-- TASK BRIEF --
Filter the data for lines with the word "cell", then copy every line so identified.

-------- THE DATA --------

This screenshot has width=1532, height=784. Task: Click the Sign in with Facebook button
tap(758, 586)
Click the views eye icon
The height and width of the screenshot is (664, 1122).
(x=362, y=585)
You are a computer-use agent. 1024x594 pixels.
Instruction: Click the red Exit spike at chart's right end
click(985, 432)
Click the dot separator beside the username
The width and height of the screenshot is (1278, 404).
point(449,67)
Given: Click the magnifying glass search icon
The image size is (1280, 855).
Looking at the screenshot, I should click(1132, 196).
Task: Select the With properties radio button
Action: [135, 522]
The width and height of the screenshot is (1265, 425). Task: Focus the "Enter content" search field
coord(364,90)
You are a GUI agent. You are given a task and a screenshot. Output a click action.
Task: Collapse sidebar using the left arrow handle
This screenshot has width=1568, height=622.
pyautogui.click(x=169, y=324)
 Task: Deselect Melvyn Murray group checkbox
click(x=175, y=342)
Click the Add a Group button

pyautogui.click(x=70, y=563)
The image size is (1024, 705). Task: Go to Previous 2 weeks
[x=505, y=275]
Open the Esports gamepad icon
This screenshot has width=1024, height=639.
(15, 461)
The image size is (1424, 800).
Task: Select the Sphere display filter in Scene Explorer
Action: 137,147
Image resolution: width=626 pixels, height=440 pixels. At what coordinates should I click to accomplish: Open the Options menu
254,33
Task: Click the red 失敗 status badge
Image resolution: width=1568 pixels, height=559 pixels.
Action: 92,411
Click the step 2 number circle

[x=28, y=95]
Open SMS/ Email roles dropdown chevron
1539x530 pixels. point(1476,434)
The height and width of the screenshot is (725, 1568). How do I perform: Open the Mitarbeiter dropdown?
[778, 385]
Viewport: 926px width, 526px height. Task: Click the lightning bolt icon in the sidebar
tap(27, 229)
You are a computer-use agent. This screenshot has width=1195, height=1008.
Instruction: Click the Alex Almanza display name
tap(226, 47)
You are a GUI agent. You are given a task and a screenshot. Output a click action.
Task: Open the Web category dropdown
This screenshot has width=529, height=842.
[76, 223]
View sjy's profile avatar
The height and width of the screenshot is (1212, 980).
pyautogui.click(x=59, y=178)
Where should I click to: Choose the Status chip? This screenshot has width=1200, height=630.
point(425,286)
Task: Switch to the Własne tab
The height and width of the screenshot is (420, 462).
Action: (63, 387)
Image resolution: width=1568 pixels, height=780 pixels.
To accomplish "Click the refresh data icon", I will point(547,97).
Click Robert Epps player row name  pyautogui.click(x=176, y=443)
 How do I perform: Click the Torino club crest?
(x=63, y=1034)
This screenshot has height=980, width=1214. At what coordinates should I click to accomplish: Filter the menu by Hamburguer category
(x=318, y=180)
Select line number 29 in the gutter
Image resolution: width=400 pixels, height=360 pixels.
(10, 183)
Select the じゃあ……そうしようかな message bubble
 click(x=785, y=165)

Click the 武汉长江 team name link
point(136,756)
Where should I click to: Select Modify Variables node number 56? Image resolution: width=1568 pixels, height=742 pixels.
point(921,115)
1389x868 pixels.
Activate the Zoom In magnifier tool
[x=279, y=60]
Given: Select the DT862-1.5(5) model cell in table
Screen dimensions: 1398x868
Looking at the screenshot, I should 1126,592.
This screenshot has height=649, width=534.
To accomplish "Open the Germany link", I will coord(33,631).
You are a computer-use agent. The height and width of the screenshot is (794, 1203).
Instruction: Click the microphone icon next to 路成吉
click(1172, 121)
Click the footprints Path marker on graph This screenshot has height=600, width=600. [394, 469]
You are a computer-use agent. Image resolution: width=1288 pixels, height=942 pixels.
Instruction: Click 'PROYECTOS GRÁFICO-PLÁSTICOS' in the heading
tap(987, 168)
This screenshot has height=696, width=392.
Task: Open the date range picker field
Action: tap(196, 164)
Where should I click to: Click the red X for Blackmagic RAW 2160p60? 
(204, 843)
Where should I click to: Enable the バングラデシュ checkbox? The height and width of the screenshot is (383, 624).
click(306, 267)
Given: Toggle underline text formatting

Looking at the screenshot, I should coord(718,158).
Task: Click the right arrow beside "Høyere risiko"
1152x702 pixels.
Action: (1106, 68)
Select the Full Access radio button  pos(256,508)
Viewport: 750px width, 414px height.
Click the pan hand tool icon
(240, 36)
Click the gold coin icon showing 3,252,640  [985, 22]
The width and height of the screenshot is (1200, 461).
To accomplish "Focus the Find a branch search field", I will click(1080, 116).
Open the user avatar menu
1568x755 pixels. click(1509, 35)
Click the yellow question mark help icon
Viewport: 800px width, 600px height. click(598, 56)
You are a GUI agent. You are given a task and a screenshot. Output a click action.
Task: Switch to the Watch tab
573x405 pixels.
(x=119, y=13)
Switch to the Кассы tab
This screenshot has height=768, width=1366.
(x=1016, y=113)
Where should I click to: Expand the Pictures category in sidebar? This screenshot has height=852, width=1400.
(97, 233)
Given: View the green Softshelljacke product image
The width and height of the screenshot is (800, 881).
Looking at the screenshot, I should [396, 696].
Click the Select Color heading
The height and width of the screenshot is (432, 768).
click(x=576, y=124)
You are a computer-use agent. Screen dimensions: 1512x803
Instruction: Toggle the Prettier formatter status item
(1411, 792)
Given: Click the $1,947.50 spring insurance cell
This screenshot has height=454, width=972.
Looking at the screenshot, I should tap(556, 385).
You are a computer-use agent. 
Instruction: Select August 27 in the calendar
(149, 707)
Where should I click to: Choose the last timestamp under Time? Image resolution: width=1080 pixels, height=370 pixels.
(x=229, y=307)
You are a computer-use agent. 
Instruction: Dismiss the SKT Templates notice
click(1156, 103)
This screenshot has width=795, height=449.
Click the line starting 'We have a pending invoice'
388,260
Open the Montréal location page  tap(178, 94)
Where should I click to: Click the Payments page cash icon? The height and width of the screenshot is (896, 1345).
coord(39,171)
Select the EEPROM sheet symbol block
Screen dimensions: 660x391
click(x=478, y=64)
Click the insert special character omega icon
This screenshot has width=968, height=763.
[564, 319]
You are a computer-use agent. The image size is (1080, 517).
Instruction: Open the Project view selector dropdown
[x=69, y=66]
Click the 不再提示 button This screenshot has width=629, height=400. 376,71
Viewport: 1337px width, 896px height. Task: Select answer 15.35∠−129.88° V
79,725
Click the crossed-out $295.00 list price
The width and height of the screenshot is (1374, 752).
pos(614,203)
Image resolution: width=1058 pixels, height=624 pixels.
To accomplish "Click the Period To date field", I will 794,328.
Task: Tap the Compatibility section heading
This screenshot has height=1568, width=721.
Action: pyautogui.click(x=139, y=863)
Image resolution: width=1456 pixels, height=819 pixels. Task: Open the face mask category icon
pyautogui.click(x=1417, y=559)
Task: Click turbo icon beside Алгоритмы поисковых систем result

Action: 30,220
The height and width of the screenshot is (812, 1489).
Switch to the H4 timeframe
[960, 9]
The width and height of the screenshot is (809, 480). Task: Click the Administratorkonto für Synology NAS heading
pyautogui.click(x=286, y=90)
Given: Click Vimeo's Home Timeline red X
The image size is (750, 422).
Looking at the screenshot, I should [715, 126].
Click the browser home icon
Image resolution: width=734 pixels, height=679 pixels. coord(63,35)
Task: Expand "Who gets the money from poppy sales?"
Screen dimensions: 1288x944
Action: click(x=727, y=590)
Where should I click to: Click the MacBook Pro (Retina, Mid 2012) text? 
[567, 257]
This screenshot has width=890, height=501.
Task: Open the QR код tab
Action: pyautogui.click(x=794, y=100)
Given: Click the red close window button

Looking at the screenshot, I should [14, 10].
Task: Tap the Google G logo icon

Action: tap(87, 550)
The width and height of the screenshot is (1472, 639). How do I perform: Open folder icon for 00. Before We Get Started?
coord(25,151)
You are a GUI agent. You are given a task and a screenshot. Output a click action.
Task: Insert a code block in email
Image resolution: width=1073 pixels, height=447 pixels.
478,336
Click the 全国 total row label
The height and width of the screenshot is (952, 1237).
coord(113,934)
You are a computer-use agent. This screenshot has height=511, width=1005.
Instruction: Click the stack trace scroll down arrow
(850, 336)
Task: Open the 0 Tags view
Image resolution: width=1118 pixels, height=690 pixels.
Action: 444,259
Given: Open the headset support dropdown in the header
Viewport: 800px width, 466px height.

--------

-- SOLUTION TO THIS PROBLEM --
Given: Select the DT862-1.5(5) model cell in table
Given: Click the $1,947.50 spring insurance cell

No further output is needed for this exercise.